** Instructions for the task **
From the line with "939x581 pixels." down to the final line of the material below, quote every line exactly and leave out all lines before it.

** Data shown **

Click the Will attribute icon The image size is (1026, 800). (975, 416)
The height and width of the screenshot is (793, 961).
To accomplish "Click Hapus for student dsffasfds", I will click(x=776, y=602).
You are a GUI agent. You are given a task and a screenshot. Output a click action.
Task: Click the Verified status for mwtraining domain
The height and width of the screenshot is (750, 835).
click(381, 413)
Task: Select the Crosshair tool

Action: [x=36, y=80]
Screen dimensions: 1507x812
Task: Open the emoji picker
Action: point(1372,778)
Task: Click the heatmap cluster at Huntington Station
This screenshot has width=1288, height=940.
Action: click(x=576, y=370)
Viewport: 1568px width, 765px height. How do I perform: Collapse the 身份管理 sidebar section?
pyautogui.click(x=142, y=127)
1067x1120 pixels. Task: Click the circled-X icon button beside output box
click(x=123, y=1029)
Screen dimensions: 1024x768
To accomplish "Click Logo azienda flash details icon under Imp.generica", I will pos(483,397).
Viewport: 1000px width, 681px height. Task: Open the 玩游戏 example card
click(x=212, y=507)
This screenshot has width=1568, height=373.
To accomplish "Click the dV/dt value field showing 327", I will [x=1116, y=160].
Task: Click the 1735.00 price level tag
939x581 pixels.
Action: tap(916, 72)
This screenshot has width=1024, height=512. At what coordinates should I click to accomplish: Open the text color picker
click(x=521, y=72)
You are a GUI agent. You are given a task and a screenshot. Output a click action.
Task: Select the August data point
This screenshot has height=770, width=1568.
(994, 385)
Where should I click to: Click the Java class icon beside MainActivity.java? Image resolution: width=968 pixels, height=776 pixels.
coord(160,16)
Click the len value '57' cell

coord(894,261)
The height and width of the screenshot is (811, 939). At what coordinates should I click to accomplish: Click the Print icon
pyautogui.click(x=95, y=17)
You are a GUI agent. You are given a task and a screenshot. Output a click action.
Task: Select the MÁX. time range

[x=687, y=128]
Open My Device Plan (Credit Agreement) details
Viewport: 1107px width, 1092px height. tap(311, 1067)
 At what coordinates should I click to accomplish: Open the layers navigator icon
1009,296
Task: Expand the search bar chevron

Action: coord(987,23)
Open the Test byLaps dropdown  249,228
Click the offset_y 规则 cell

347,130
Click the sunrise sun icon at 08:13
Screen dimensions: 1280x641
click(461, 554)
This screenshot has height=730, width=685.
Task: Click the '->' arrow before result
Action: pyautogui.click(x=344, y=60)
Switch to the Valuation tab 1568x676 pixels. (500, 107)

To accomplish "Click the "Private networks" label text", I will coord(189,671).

** Your solution **
939x581 pixels.
Action: tap(916, 72)
This screenshot has width=1024, height=512. At what coordinates should I click to accomplish: Open the text color picker
click(x=521, y=72)
You are a GUI agent. You are given a task and a screenshot. Output a click action.
Task: Select the August data point
This screenshot has height=770, width=1568.
(994, 385)
Where should I click to: Click the Java class icon beside MainActivity.java? Image resolution: width=968 pixels, height=776 pixels.
coord(160,16)
Click the len value '57' cell

coord(894,261)
The height and width of the screenshot is (811, 939). At what coordinates should I click to accomplish: Click the Print icon
pyautogui.click(x=95, y=17)
You are a GUI agent. You are given a task and a screenshot. Output a click action.
Task: Select the MÁX. time range

[x=687, y=128]
Open My Device Plan (Credit Agreement) details
Viewport: 1107px width, 1092px height. tap(311, 1067)
 At what coordinates should I click to accomplish: Open the layers navigator icon
1009,296
Task: Expand the search bar chevron

Action: coord(987,23)
Open the Test byLaps dropdown  249,228
Click the offset_y 规则 cell

347,130
Click the sunrise sun icon at 08:13
Screen dimensions: 1280x641
click(461, 554)
This screenshot has height=730, width=685.
Task: Click the '->' arrow before result
Action: pyautogui.click(x=344, y=60)
Switch to the Valuation tab 1568x676 pixels. (500, 107)

To accomplish "Click the "Private networks" label text", I will coord(189,671).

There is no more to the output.